Semana passada foi dado um passo gigante em prol da moralidade pública pelo TCU (Tribunal de Contas da União). Trata-se do acórdão 3.502/23, relatado pelo Ministro Benjamin Zymler, no âmbito da 1ª Câmara daquela Corte, que considerou irregular o recebimento de pensão na condição de filha solteira maior de 21 anos, quando a pensionista houver constituído união estável, o que pode ser comprovado pela existência de filhos e residência em comum com o companheiro, hipótese em que ocorre a extinção da pensão.

 

Pela leitura da Ata de Julgamento, constata-se que a pensionista mantinha união estável com um companheiro, com o qual teve filhos, porém não comunicou à repartição competente que havia perdido o requisito de ser filha solteira, o que amparava seu direito à pensão, na forma do parágrafo único do artigo 5º, da vetusta Lei 3.373/58. Esse silêncio a fez permanecer recebendo a pensão indevidamente, em detrimento do Tesouro Nacional.

 

Consta da Ata que o mais recente valor recebido pela irregular pensionista foi de R$ 5.316,36 em julho de 2020, em valor histórico.

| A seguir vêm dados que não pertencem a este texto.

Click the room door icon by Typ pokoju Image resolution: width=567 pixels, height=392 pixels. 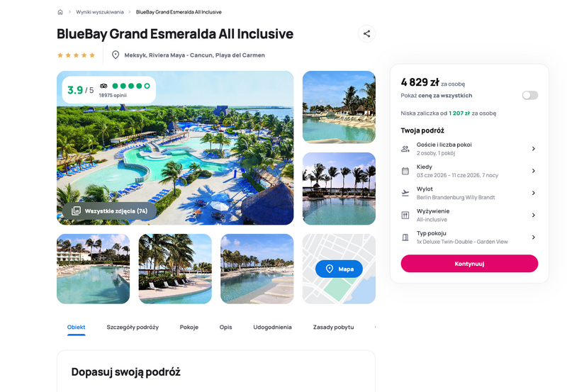(405, 237)
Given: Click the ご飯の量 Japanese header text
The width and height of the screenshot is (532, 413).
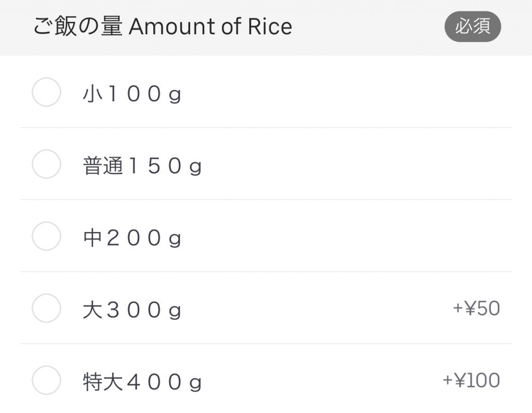Looking at the screenshot, I should point(78,27).
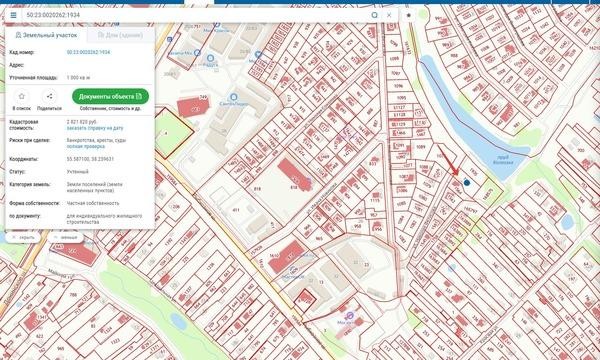
Task: Click the green 'Документы объекта' button
Action: pos(110,96)
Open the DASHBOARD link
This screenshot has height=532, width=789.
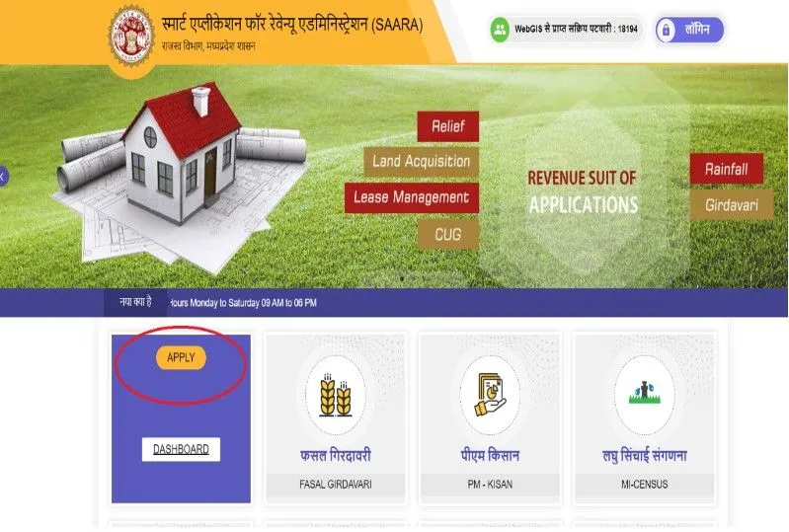pyautogui.click(x=181, y=449)
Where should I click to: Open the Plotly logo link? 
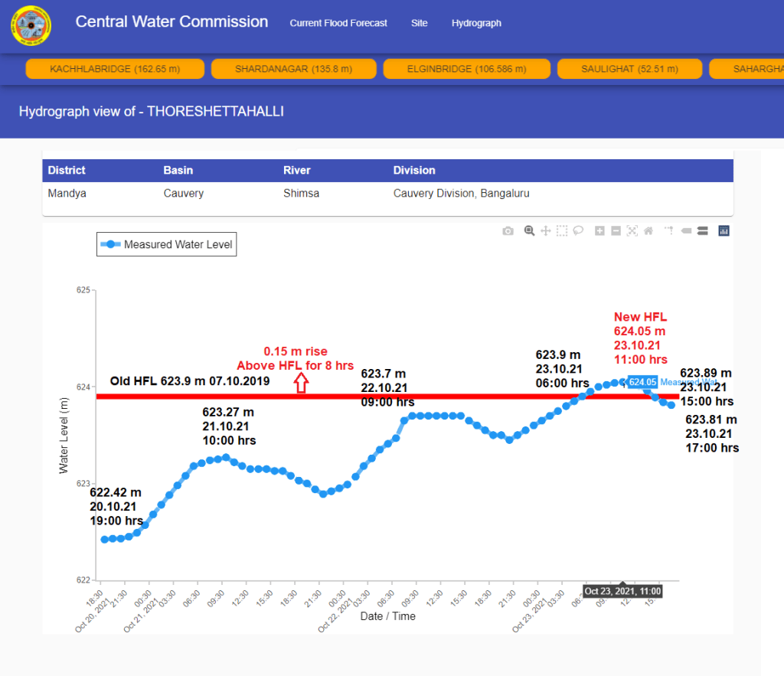[x=724, y=230]
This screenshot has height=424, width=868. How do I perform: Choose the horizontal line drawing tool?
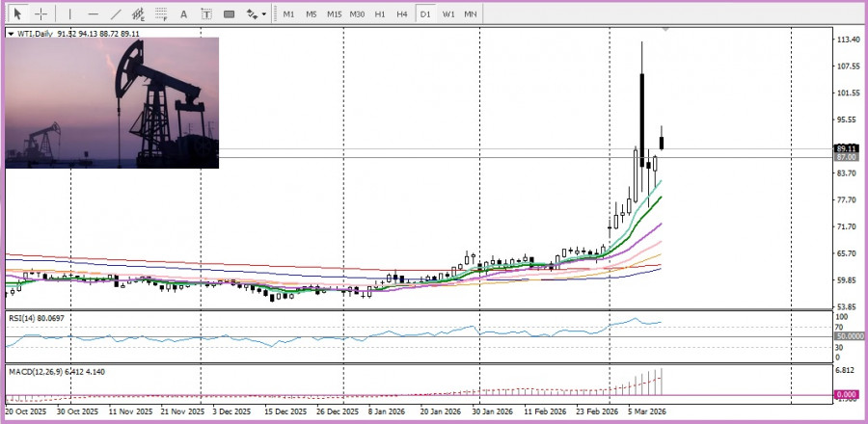tap(93, 14)
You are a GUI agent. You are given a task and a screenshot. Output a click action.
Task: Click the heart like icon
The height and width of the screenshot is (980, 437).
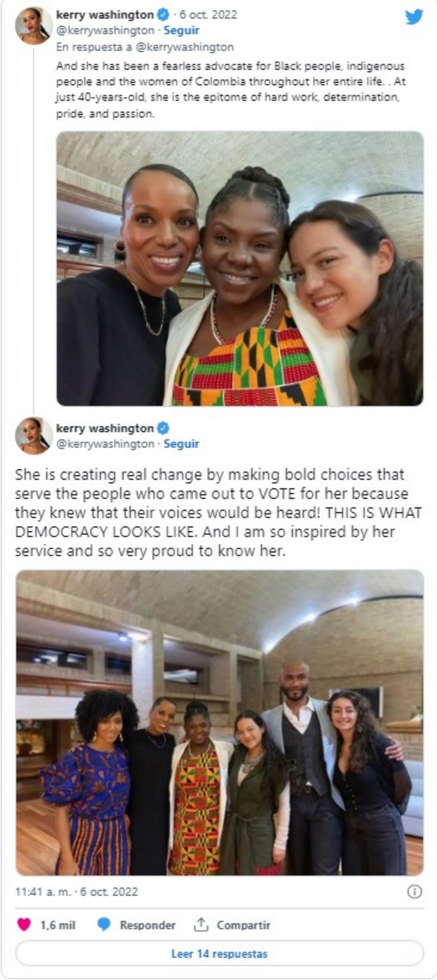click(24, 925)
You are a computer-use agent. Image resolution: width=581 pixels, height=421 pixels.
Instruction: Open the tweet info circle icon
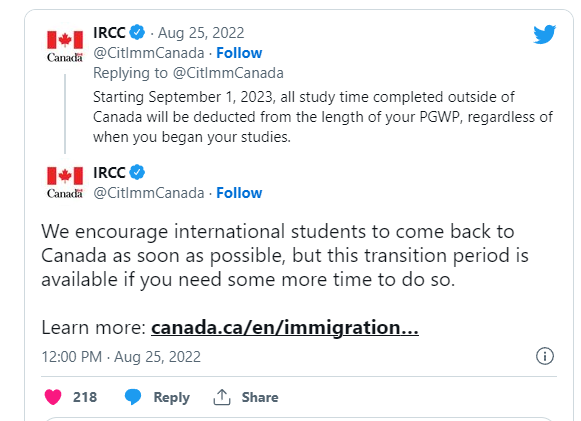(x=545, y=357)
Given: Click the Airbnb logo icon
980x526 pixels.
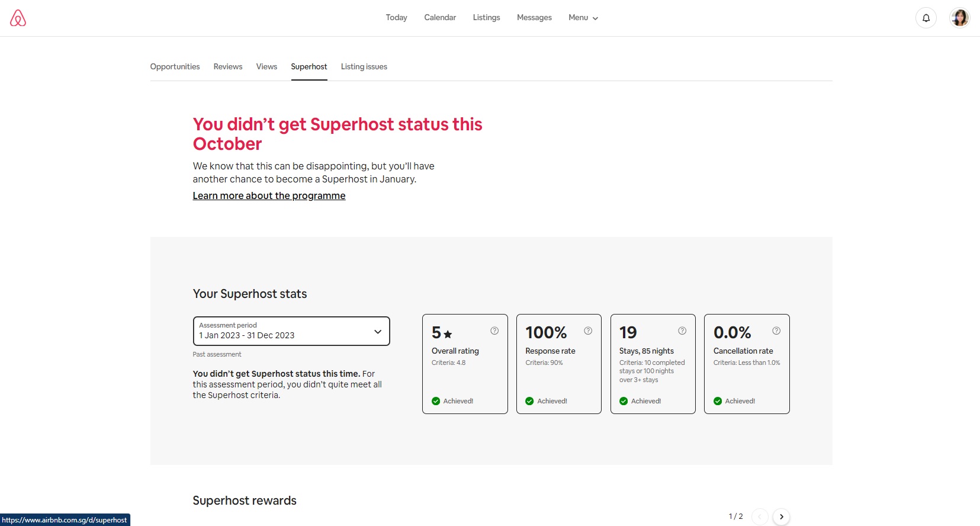Looking at the screenshot, I should coord(18,18).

O montante acumulado e atualizado desde abril de 2016 até março de 2023 importa em cerca de R$ 270.000,00.

 

Em sua defesa a pensionista alegou que nunca manteve vínculos de união estável com quem quer que seja, e sim relacionamentos de natureza casual, que lhe renderam três filhos. Tais relacionamentos casuais não configuram convivência pública, contínua e duradoura, com o objetivo de constituição de família.

 

Ocorre que a sindicância realizada constatou endereço comum entre os companheiros, declarado em múltiplos documentos, bem como linha telefônica registrada em nome do companheiro, no mesmo endereço, desde 2001. Além disso, constam filhos comuns ao casal. Esses fatos ocasionaram a perda de seu direito de usufruir da pensão, mesmo que a relação conjugal não tenha perdurado.

 

Pela leitura do texto, constata-se que foi realizada sindicância para oportunizar as garantias processuais da ampla defesa e do contraditório, e cada argumento apresentado foi rebatido com provas lícitas e públicas, obtidas regularmente.

 

Em síntese, o TCU decidiu, à unanimidade da 1ª Câmara, que a pensão recebida estava irregular, e o montante recebido deve ser devolvido.

 

Penso que o Tribunal acertou no caso. Trata-se de uma válvula de escape muito utilizada pelas pessoas que se recebem esse tipo de pensão, que é temporária, atribuída por uma Lei de 1958 às filhas solteiras, como uma forma de sua proteção. O problema é que esta norma vem sendo interpretada de modo formal, em busca de uma certidão de casamento, o que deve ser extremamente raro de ocorrer. Suponho que seja mais comum a constituição de alguma espécie de família sem papel passado em cartório, como no caso de uniões estáveis – hipótese dos autos. É necessário reduzir o formalismo jurídico nestes casos, em busca de maior justiça, pois o escopo da norma tem sido desvirtuado ao longo do tempo.

 

Embora tenha lido apenas a Ata do Julgamento, fiquei com uma dúvida. Se já existiam indícios de convivência desde 2001, o que se constata pela menção à linha telefônica instalada no endereço comum, porque os valores só estão sendo cobrados desde abril de 2016? Nem estou considerando a idade dos filhos, o que não foi mencionado na Ata. A resposta consta da Ata, no sentido de que foi aplicado o prazo prescricional de cinco anos, tendo sido considerado como data inicial aquela em que cessaram os pagamentos, isto é, julho de 2020. Matematicamente está correto, mas tenho dúvidas de sua aplicação jurídica, pois, no caso, o réu está se beneficiando de sua própria torpeza, para usar um provérbio jurídico que cabe perfeitamente na análise, sem adentrar nos pormenores da aplicação da norma ao caso concreto.

 

Por outro lado, vale uma dica ao Tribunal em prol do Tesouro Nacional: pesquisem as redes sociais de todas as filhas solteiras que são beneficiárias dessa espécie de pensão temporária. Estou seguro de que serão encontrados muitos indícios de irregularidades a serem investigados nessa solteirice.